[Element and text location lines]
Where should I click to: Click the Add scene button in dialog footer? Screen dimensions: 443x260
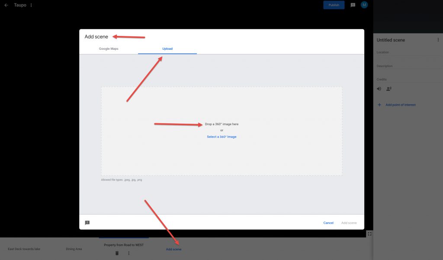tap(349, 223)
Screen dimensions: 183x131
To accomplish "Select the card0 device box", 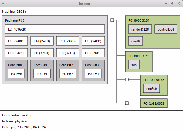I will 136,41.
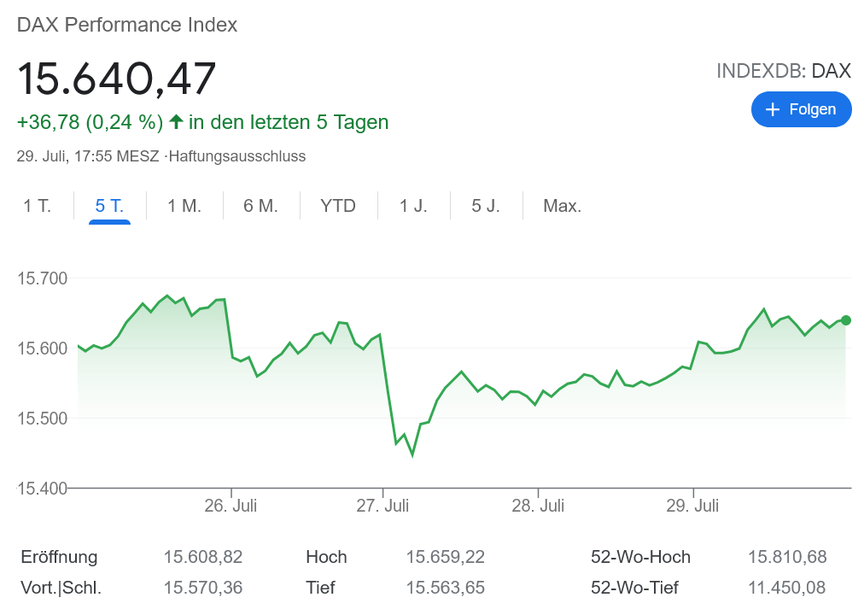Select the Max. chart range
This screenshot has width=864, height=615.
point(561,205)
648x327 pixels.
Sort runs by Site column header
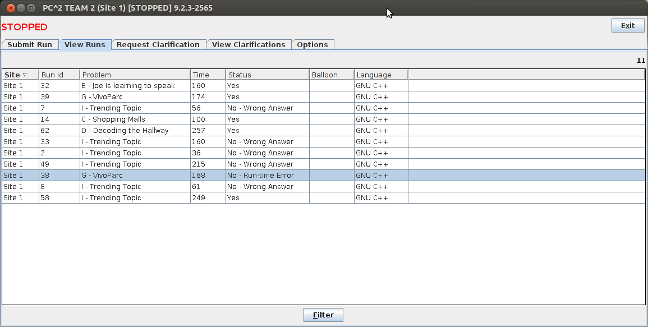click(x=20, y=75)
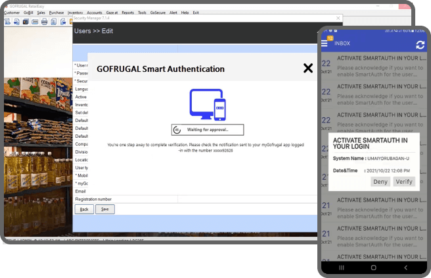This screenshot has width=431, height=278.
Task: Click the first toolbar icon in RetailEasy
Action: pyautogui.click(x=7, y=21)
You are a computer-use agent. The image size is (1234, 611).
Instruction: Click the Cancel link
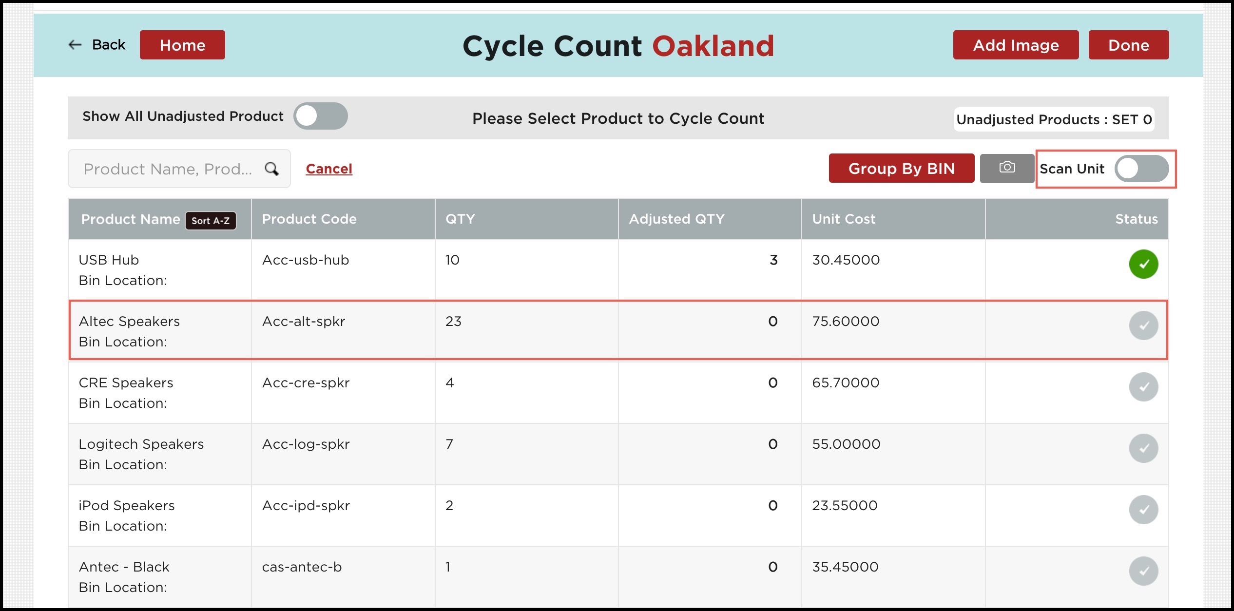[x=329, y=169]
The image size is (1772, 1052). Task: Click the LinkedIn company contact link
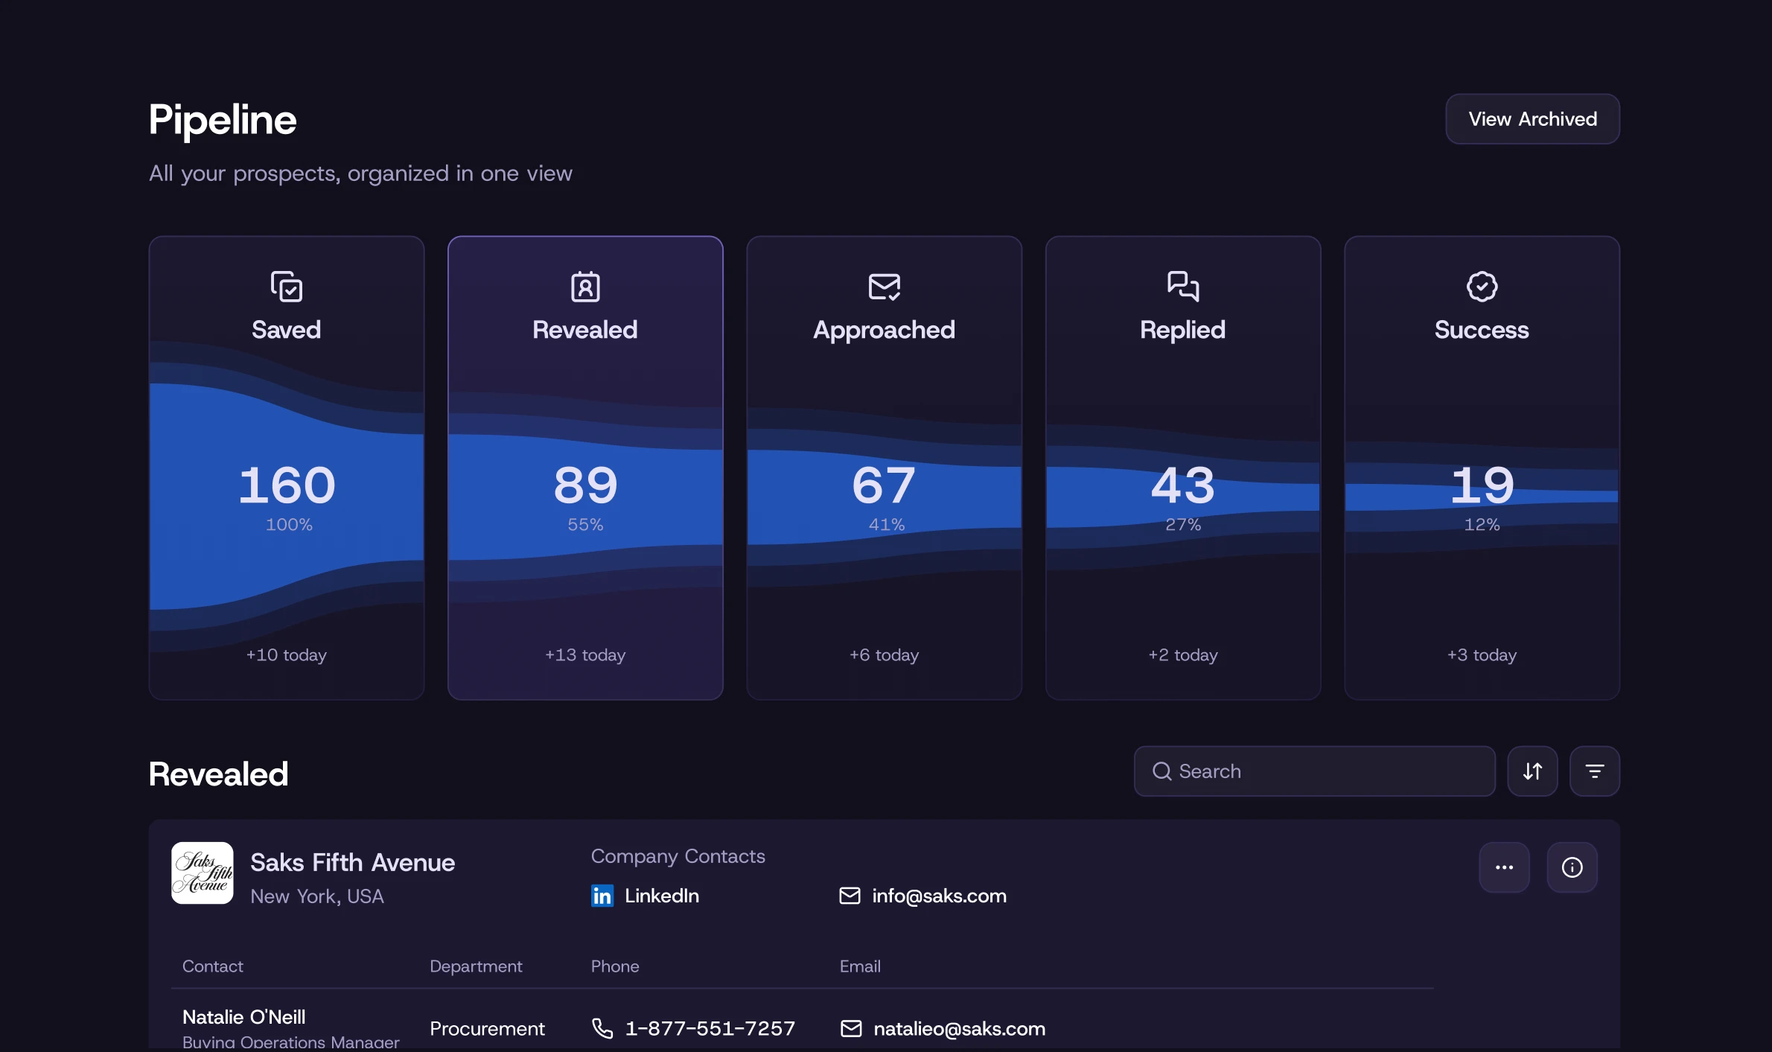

**The problem**:
Print the lines word for word, from the line containing "648x327 pixels." through the end of the lines. Omit the pictures.

**Finished exercise**:
648x327 pixels.
Sort runs by Site column header
click(x=20, y=75)
This screenshot has width=431, height=278.
Task: Click the first toolbar icon in RetailEasy
Action: pyautogui.click(x=7, y=21)
You are a computer-use agent. The image size is (1234, 611).
Instruction: Click the Cancel link
[x=329, y=169]
The image size is (1772, 1052). Task: Click the LinkedIn company contact link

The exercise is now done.